I was thinking something very simple.

First, the design is that annotations are sparse.  They rarely happen, so there is no reason to put them in the ExplodedNodes themselves.  I was just thinking of ExplodedGraph of having an side table from ExplodedNodes to (optional) annotations.  Basically, when ExplodedGraph::getNode() is called, it is passed an AnnotatedGRState.  An AnnotatedGRState is just a package for GRState and annotations (that are somehow managed).  Think of AnnotatedGRState as a value object, like SVal.  ExplodedGraph::getNode() then just unpacks the GRState, does what it does now, and if the AnnotatedGRState had an annotation we just plop it in the side table.

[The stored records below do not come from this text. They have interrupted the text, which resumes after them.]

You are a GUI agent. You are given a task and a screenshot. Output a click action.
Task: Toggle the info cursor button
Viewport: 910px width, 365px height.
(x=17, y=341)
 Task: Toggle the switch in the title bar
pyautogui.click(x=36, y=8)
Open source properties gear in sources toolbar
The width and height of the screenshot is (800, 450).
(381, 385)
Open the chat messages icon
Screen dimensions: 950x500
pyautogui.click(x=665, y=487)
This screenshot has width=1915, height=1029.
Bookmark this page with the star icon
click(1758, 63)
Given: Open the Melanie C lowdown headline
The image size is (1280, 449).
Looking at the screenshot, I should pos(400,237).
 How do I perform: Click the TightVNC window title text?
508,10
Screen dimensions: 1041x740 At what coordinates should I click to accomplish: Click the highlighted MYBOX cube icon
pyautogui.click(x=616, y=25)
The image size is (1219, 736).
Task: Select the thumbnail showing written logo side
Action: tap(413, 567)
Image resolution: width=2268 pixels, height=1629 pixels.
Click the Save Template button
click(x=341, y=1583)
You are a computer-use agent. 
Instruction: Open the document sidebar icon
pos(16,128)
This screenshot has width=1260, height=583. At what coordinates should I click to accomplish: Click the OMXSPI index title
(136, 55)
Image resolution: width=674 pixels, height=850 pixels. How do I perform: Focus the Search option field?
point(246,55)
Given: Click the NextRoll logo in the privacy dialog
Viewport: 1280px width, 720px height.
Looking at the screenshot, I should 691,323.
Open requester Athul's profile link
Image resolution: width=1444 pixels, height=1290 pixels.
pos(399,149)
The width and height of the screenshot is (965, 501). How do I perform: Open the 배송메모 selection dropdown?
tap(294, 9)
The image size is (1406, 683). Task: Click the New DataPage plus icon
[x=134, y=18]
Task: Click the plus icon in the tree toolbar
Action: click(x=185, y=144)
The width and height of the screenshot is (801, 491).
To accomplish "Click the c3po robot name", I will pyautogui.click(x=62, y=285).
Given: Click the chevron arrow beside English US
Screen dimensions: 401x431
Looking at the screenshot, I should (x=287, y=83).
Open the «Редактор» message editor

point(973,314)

That said, you are right about ExplodedNodes being FoldingSetNodes.  Annotations really have more to do with the *transition* between two nodes, so perhaps the annotation should be associated with the edge between the predecessor and the successor node?  That way you can have multiple annotations associated with an ExplodedNode, but those annotations are contextual to the transition.  If we did this, then maybe ExplodedNode:;getNode() wouldn't reason about annotations at all.  Instead, Checker::addTransition() could call generate the new node, and then tell ExplodedGraph to add an annotation between the predecessor node (which CheckerContext knows about) and the new node.  The annotation would then go into a side table.

I actually really like this idea.  Right now CFRefCount (and possibly other checkers) need to walk the ExplodedGraph path to *infer* transition information.  Annotations just record that information for transition.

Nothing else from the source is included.